#### [What the task requires]
The lines from the one containing "Where should I click to: Open" through the last one in the data: please copy those exactly, and only those, without the pictures.

#### [Source data]
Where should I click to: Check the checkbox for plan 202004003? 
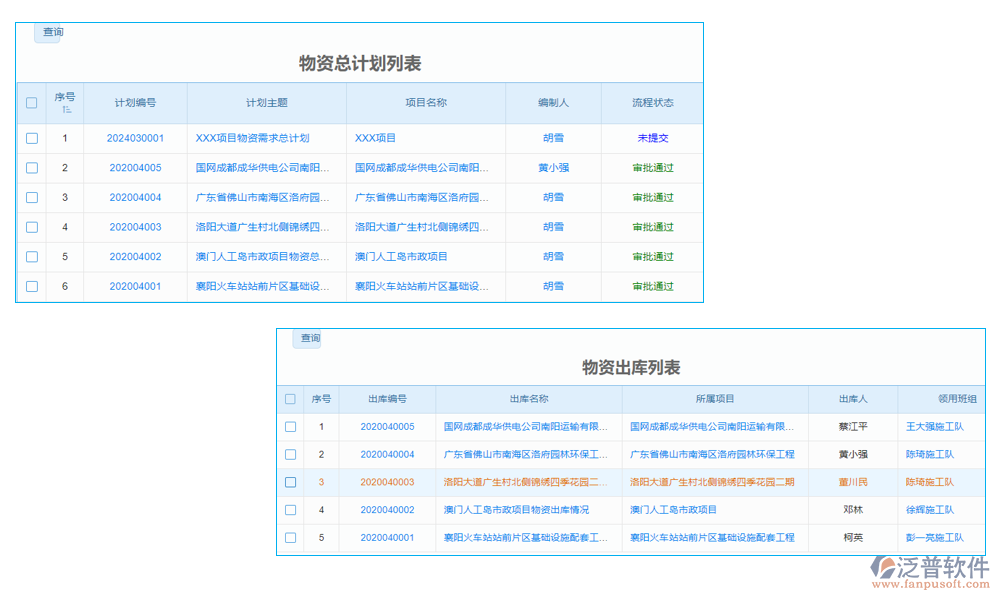coord(31,227)
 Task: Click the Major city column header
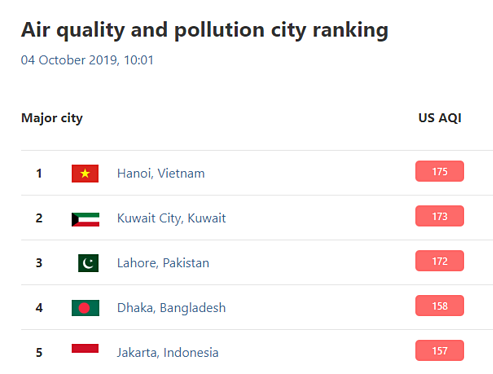click(52, 118)
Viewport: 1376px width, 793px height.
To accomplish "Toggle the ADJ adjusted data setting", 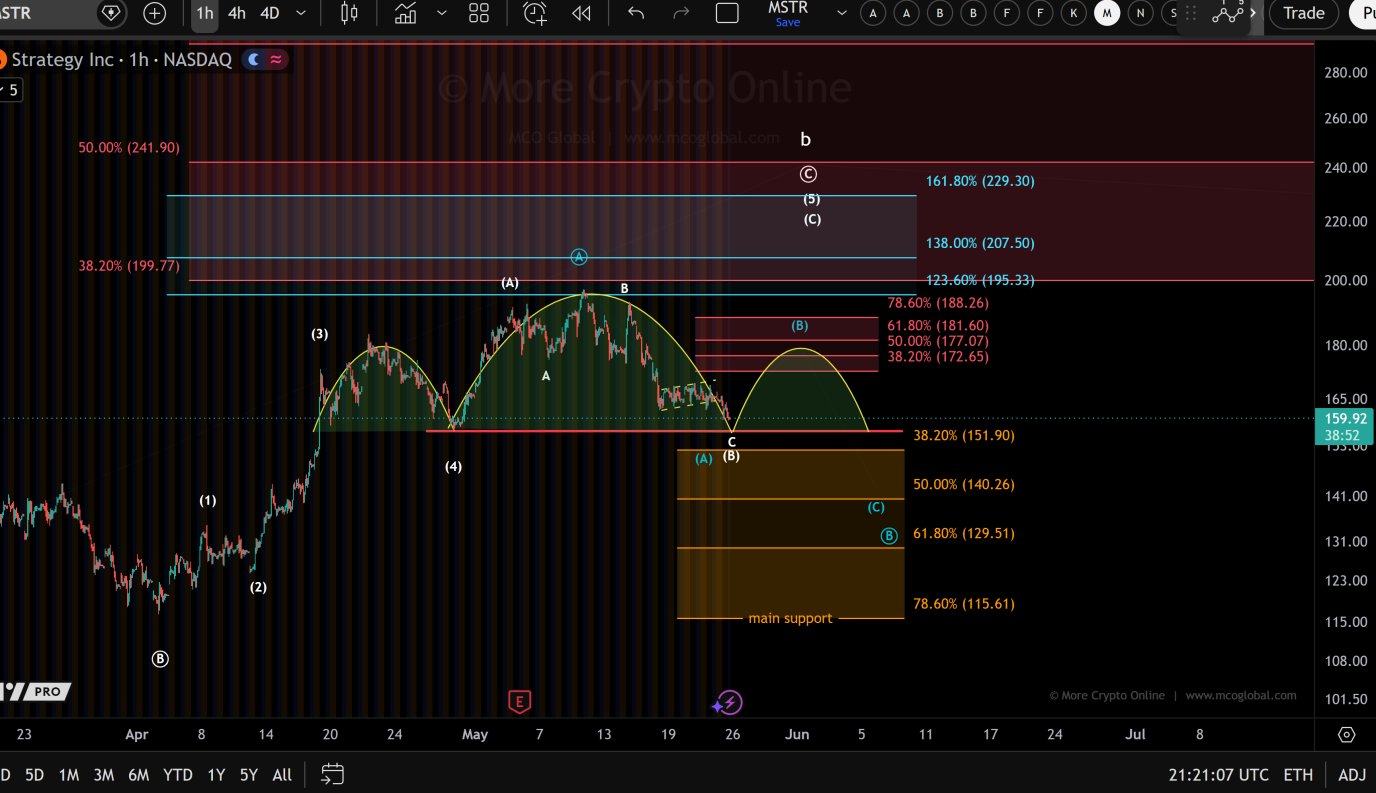I will coord(1352,775).
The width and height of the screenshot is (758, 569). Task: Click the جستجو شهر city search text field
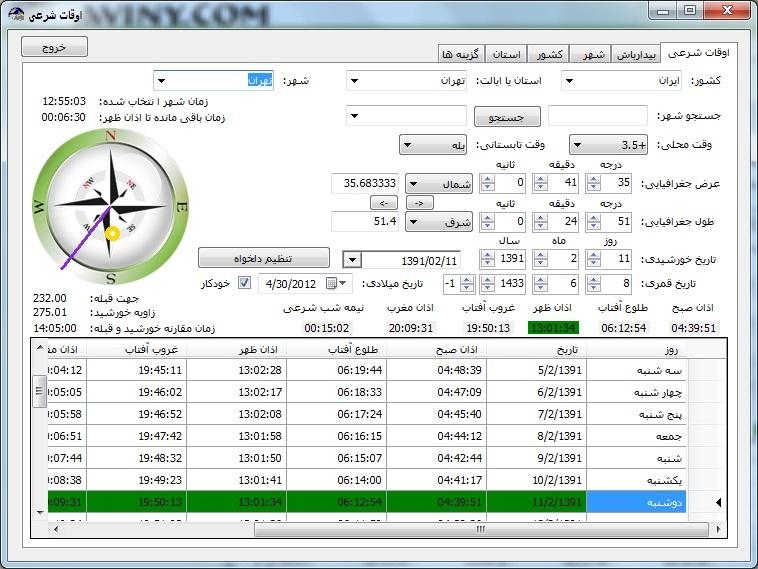(x=597, y=116)
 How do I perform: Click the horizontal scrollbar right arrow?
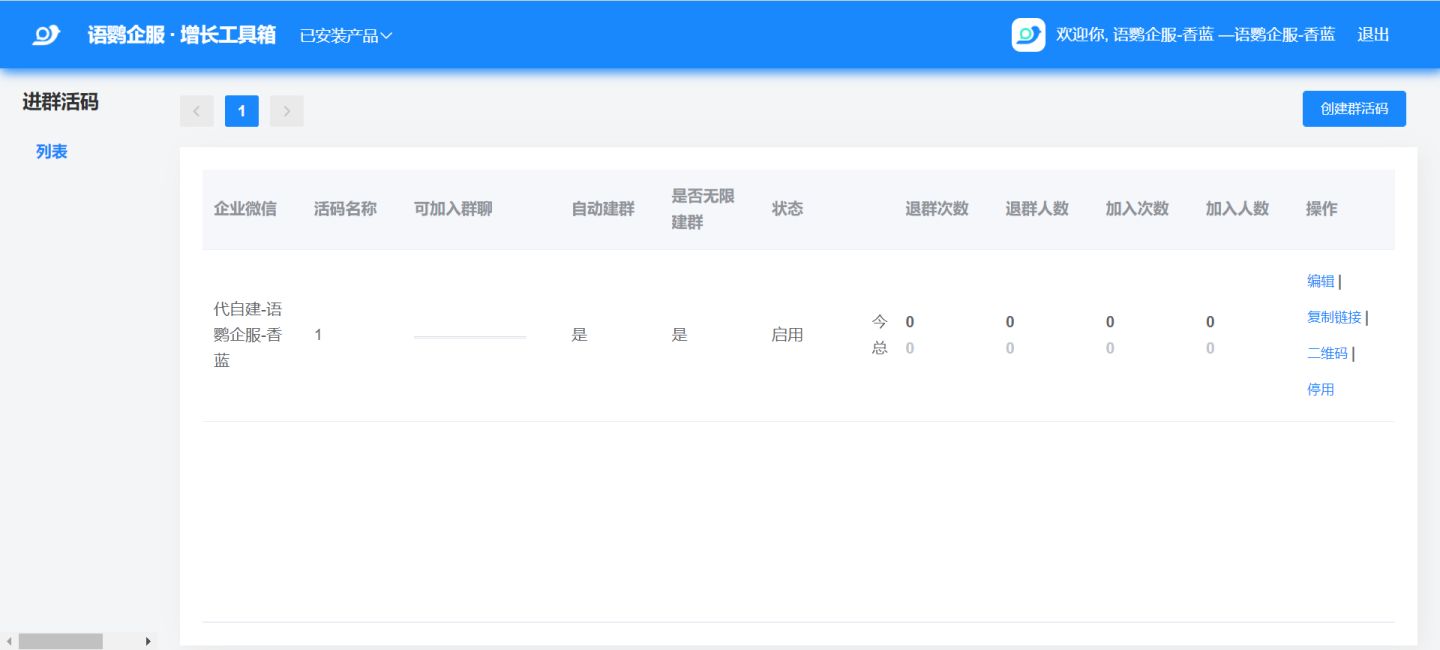(149, 641)
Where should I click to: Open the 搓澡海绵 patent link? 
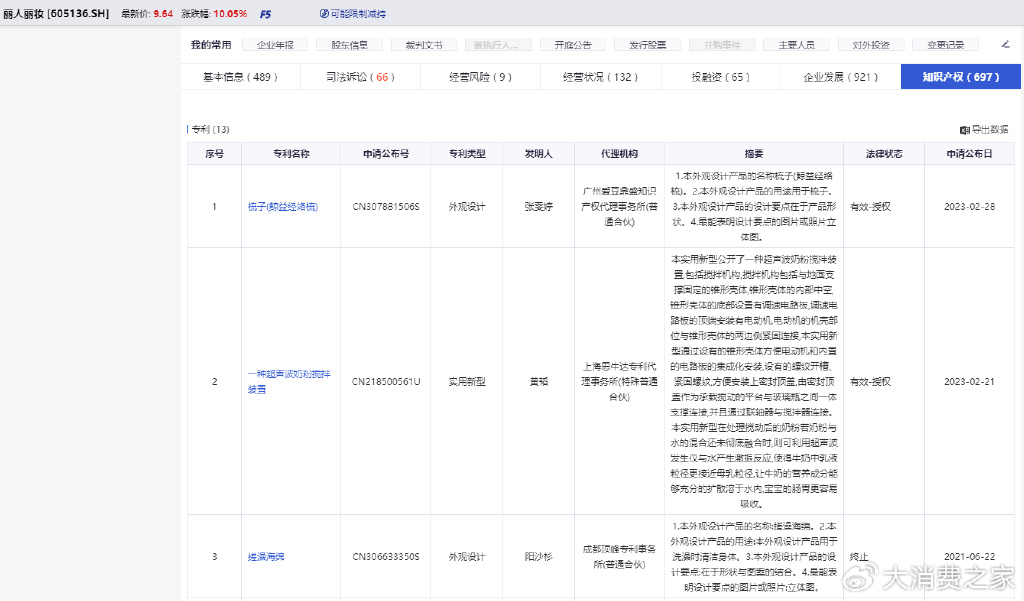coord(266,556)
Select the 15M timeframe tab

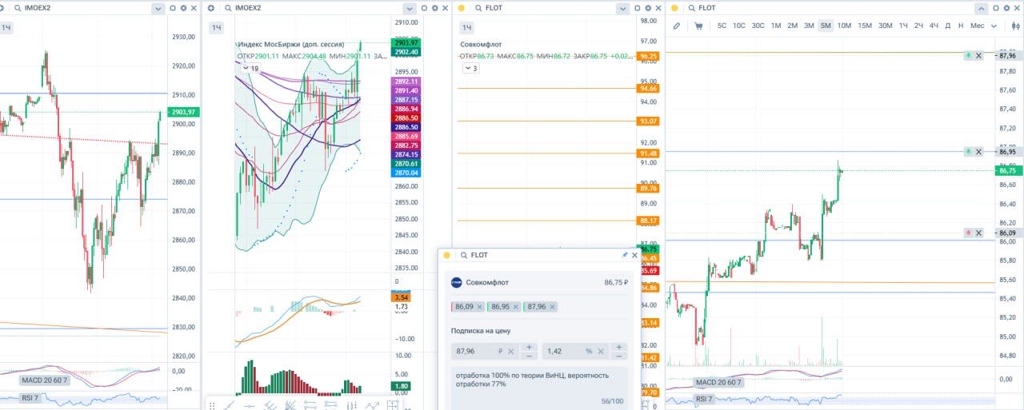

#### [Written answer]
Where should I click to: Open the 搓澡海绵 patent link? 
coord(266,556)
Select the 15M timeframe tab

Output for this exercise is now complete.